Copy the records below word for word, keeping every line as it stands.

┄┄┄┄┄┄

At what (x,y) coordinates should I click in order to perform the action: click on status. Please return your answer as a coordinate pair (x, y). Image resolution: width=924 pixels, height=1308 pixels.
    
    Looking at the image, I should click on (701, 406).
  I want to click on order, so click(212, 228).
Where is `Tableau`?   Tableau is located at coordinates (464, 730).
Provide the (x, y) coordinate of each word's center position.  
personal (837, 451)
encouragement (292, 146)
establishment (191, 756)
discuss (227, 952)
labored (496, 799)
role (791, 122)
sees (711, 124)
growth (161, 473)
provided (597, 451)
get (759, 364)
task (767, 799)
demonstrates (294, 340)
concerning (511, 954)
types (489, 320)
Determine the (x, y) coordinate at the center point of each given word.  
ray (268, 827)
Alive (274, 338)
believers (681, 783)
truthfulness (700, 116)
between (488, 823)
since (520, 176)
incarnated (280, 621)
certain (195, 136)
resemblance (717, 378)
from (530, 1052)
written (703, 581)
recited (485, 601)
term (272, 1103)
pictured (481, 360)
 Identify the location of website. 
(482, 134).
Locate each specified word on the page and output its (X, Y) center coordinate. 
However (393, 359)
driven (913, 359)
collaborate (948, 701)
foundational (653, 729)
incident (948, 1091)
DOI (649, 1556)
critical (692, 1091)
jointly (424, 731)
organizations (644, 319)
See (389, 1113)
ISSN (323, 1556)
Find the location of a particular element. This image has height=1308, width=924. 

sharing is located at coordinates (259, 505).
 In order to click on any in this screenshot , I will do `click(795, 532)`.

┄┄┄┄┄┄

* Expected output
At what (x,y) coordinates should I click in order to perform the action: click on status. Please return your answer as a coordinate pair (x, y). Image resolution: width=924 pixels, height=1308 pixels.
    
    Looking at the image, I should click on (701, 406).
  I want to click on order, so click(212, 228).
Where is `Tableau`?   Tableau is located at coordinates (464, 730).
Provide the (x, y) coordinate of each word's center position.  
personal (837, 451)
encouragement (292, 146)
establishment (191, 756)
discuss (227, 952)
labored (496, 799)
role (791, 122)
sees (711, 124)
growth (161, 473)
provided (597, 451)
get (759, 364)
task (767, 799)
demonstrates (294, 340)
concerning (511, 954)
types (489, 320)
Determine the (x, y) coordinate at the center point of each given word.  
ray (268, 827)
Alive (274, 338)
believers (681, 783)
truthfulness (700, 116)
between (488, 823)
since (520, 176)
incarnated (280, 621)
certain (195, 136)
resemblance (717, 378)
from (530, 1052)
written (703, 581)
recited (485, 601)
term (272, 1103)
pictured (481, 360)
 Identify the location of website. 
(482, 134).
Locate each specified word on the page and output its (X, Y) center coordinate. 
However (393, 359)
driven (913, 359)
collaborate (948, 701)
foundational (653, 729)
incident (948, 1091)
DOI (649, 1556)
critical (692, 1091)
jointly (424, 731)
organizations (644, 319)
See (389, 1113)
ISSN (323, 1556)
Find the location of a particular element. This image has height=1308, width=924. 

sharing is located at coordinates (259, 505).
 In order to click on any in this screenshot , I will do `click(795, 532)`.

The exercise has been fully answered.